= Task objective =
Repeat verbatim, and only, the lines of the data below, beginning at the line that contains "This screenshot has height=896, width=1347." and stopping after the line that contains "Task: Click the Orden field showing 350".

= Data supplied =
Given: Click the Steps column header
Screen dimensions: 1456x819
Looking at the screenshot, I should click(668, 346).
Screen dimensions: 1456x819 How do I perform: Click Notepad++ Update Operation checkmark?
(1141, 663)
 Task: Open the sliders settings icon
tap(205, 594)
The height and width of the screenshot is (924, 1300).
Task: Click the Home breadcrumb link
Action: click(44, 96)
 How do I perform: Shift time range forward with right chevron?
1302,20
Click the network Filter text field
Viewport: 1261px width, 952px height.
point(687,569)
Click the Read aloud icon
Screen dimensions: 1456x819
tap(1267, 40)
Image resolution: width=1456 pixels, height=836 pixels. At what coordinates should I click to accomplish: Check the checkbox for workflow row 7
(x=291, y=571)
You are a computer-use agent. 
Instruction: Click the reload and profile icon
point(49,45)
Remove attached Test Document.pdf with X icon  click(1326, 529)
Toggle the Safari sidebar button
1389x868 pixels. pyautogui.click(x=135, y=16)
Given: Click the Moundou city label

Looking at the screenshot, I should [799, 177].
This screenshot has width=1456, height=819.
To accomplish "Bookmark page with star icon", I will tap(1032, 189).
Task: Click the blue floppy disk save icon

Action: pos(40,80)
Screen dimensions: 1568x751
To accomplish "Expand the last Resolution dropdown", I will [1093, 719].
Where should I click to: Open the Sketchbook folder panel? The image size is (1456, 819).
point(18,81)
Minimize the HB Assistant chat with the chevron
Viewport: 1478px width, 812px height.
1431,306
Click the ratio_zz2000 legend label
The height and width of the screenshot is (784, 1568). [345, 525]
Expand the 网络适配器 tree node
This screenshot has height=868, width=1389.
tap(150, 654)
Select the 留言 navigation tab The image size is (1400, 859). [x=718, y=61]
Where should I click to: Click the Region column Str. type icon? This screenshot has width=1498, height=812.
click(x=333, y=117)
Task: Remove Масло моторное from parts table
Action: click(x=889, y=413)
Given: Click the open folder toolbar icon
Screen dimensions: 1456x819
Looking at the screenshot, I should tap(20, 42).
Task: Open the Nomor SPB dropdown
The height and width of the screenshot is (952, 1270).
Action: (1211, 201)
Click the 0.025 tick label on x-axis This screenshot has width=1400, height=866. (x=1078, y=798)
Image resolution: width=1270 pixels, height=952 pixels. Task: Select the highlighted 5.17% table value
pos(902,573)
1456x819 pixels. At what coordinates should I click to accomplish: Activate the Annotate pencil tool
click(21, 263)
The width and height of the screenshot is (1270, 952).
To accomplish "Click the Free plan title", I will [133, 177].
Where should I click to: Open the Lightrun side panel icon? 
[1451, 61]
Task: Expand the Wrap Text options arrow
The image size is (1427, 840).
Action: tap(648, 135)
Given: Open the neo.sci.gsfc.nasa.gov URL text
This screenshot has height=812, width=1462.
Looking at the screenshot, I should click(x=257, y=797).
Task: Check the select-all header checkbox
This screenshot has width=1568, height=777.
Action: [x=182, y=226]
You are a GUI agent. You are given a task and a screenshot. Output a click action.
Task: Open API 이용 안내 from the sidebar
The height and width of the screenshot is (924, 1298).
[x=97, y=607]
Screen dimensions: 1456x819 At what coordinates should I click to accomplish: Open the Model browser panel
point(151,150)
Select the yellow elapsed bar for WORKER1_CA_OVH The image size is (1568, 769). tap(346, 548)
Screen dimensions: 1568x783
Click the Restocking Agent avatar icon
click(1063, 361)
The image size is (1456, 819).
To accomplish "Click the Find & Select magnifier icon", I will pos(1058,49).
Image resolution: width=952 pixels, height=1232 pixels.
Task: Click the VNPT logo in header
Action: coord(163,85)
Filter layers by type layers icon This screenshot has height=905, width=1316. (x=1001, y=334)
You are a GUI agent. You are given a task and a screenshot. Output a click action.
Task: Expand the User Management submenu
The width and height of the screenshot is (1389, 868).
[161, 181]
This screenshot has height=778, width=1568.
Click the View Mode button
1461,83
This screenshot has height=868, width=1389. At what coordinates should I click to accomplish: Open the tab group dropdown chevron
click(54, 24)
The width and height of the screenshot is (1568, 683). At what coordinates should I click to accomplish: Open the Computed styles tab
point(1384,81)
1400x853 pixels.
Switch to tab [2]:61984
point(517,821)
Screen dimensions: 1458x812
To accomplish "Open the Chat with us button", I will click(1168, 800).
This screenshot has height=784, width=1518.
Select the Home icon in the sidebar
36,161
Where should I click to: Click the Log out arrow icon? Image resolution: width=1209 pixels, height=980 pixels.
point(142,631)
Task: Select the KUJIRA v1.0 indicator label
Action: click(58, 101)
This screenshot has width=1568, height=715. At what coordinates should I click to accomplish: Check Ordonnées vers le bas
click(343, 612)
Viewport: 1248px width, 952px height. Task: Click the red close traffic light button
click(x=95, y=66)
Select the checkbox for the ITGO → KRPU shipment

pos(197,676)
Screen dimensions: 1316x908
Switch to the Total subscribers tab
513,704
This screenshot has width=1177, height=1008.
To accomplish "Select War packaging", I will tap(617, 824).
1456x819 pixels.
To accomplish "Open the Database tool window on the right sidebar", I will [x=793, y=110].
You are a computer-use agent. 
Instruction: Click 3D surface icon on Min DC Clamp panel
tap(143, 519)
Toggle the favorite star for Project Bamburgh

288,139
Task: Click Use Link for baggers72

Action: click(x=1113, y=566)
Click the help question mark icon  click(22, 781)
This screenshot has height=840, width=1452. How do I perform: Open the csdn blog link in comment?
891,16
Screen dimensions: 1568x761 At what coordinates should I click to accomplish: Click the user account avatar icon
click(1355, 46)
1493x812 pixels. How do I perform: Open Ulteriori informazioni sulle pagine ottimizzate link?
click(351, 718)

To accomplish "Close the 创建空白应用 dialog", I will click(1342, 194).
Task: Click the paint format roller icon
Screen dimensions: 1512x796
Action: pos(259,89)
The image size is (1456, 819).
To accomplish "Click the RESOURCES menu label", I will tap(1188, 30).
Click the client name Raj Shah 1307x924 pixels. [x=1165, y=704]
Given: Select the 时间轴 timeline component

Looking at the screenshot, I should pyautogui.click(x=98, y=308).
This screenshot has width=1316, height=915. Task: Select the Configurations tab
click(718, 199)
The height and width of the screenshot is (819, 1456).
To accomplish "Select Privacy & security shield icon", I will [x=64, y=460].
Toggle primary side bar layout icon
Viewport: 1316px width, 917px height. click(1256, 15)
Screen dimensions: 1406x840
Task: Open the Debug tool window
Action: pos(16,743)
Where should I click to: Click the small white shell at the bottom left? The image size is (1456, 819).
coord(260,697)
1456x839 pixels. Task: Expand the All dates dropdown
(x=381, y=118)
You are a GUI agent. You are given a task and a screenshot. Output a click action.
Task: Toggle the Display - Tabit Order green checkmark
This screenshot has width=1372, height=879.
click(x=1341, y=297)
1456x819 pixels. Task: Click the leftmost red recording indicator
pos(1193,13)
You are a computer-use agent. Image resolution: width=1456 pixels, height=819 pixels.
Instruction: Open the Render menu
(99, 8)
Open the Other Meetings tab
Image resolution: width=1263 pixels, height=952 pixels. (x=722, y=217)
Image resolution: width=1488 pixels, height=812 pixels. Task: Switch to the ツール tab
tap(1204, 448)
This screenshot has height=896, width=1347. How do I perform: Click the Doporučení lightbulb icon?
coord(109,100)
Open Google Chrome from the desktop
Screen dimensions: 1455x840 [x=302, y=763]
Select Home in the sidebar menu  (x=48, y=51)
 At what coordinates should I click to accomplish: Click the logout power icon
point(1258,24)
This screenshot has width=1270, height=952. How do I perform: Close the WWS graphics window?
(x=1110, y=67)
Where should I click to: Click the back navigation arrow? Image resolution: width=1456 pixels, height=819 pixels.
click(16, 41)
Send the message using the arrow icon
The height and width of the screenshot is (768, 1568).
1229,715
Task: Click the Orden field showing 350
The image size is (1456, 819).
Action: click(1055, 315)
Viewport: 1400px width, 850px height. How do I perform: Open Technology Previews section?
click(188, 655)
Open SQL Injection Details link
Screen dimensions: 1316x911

= Exercise output =
This screenshot has height=896, width=1347. How do I perform: Click the Doporučení lightbulb icon?
coord(109,100)
Open Google Chrome from the desktop
Screen dimensions: 1455x840 [x=302, y=763]
Select Home in the sidebar menu  (x=48, y=51)
 At what coordinates should I click to accomplish: Click the logout power icon
point(1258,24)
This screenshot has width=1270, height=952. How do I perform: Close the WWS graphics window?
(x=1110, y=67)
Where should I click to: Click the back navigation arrow? Image resolution: width=1456 pixels, height=819 pixels.
click(16, 41)
Send the message using the arrow icon
The height and width of the screenshot is (768, 1568).
1229,715
Task: Click the Orden field showing 350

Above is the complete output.